CTT em greve durante quatro dias ameaça entrega de correio no Natal
Os sindicatos dos CTT agendaram uma greve durante quatro dias, até ao final do ano, em protesto contra a privatização da empresa.
Os Correios de Portugal (CTT) vão entrar em greve e o pré-aviso já foi entregue. A paralisação está agendada para os dias 29 de Novembro e 27, 30 e 31 de Dezembro e foi convocada pelo Sindicato Democrático das Comunicações e dos Media (SINDETELCO) em conjunto com mais quatro sindicatos, revela o comunicado da SINDETELCO. Estes cinco sindicatos representam a maioria dos trabalhadores dos CTT. A distribuição postal na época natalícia vai assim sofrer perturbações.
O motivo da paralisação, esclarece o comunicado, é a privatização dos CTT. O SINDETELCO defende que “os Correios são uma das poucas empresas públicas lucrativas e com sucesso no Grupo Empresarial do Estado. Não são 'gordura' pois contribuem com os seus lucros anuais para o Orçamento de Estado”.
O sindicato lembra que 80% dos correios ao nível europeu encontra-se nas mãos dos Estados e que houve apenas cinco países da União Europeia onde houve privatização destes serviços. “Esta privatização pretende alienar o património de uma empresa com mais de 500 anos de história que cumpre funções especiais e é plenamente rentável. Um dos (poucos) serviços públicos de excelência em Portugal”, sublinham.
“Se esta privatização avançar o encerramento de estações irá continuar. Postos de trabalho estarão em perigo. Idosos, reformados e pensionistas terão de fazer dezenas de quilómetros para conseguir levantar a sua pensão. Os serviços postais irão ficar mais caros. E o Estado ficará sem os milhões de lucros dos CTT que entram anualmente no Orçamento do Estado”, alerta ainda o sindicato no comunicado que emitiu.
O SINDETELCO explica ainda que não “está garantida a permanência” no subsistema de saúde dos CTT os aposentados e reformados dos Correios, bem como, dos actuais trabalhadores.

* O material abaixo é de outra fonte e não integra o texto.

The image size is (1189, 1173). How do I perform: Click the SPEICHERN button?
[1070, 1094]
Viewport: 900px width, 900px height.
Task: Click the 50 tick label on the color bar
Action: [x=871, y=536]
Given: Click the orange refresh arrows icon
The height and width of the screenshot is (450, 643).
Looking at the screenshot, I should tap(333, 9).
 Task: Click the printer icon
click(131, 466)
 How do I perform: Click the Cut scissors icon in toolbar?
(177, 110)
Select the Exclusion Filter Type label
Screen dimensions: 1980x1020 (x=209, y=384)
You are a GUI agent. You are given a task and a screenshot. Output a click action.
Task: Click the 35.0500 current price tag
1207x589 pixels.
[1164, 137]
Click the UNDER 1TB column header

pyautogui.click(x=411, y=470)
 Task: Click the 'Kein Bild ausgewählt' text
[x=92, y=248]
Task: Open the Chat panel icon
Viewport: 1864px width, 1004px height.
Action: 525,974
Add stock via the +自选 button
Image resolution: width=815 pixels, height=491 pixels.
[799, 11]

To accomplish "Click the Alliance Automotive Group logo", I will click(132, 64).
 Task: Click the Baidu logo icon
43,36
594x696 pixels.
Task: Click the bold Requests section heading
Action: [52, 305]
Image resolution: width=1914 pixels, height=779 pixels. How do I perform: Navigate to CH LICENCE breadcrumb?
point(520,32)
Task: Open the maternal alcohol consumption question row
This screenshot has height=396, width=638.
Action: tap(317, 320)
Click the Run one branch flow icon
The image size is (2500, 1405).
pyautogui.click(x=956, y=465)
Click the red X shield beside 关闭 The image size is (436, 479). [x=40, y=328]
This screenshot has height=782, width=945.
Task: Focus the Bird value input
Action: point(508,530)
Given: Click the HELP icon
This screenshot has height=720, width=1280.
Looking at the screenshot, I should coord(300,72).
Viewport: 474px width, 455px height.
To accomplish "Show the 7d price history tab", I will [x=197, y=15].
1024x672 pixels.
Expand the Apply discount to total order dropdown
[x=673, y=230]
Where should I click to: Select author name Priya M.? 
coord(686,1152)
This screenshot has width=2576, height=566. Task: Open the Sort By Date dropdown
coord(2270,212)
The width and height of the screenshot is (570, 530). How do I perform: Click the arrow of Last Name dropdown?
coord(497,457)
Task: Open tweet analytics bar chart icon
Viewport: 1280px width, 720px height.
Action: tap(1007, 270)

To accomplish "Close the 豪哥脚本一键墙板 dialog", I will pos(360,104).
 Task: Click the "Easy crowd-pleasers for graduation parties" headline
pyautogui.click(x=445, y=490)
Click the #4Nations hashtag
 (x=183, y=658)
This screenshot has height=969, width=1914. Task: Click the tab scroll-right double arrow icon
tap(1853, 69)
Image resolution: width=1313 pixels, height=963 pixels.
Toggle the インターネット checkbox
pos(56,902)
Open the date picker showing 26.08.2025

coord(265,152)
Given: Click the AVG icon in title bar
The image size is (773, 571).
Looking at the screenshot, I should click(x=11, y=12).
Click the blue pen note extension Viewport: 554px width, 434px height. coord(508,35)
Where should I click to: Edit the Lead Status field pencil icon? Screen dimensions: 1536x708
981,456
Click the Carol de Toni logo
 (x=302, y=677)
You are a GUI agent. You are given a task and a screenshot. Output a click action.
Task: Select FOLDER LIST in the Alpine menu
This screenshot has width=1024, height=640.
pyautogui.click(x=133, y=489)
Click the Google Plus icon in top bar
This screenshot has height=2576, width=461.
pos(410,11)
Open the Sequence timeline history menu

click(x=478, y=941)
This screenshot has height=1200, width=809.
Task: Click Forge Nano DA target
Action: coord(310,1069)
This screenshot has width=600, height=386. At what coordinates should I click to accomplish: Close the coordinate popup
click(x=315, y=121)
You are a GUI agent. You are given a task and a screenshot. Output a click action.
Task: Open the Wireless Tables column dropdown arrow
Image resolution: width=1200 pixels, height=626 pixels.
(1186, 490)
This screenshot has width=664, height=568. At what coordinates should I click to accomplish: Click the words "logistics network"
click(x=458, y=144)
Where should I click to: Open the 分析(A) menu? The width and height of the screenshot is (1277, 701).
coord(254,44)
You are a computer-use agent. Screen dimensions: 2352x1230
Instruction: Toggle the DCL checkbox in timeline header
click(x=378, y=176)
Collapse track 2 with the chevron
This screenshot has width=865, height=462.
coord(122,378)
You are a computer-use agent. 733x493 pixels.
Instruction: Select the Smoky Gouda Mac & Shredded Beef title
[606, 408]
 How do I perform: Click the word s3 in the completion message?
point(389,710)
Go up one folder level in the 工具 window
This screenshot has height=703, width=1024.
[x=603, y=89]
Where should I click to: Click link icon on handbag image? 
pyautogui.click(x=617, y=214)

O Negócios escreve esta segunda-feira que o Governo quer avançar com a privatização dos CTT tão depressa quanto possível e apressou o processo de dispersão em bolsa. A data da Operação Pública de Venda (OPV) poderá ser antecipada em relação ao horizonte de 6 de Dezembro, definido há dias pelo ministro da Economia, António Pires de Lima.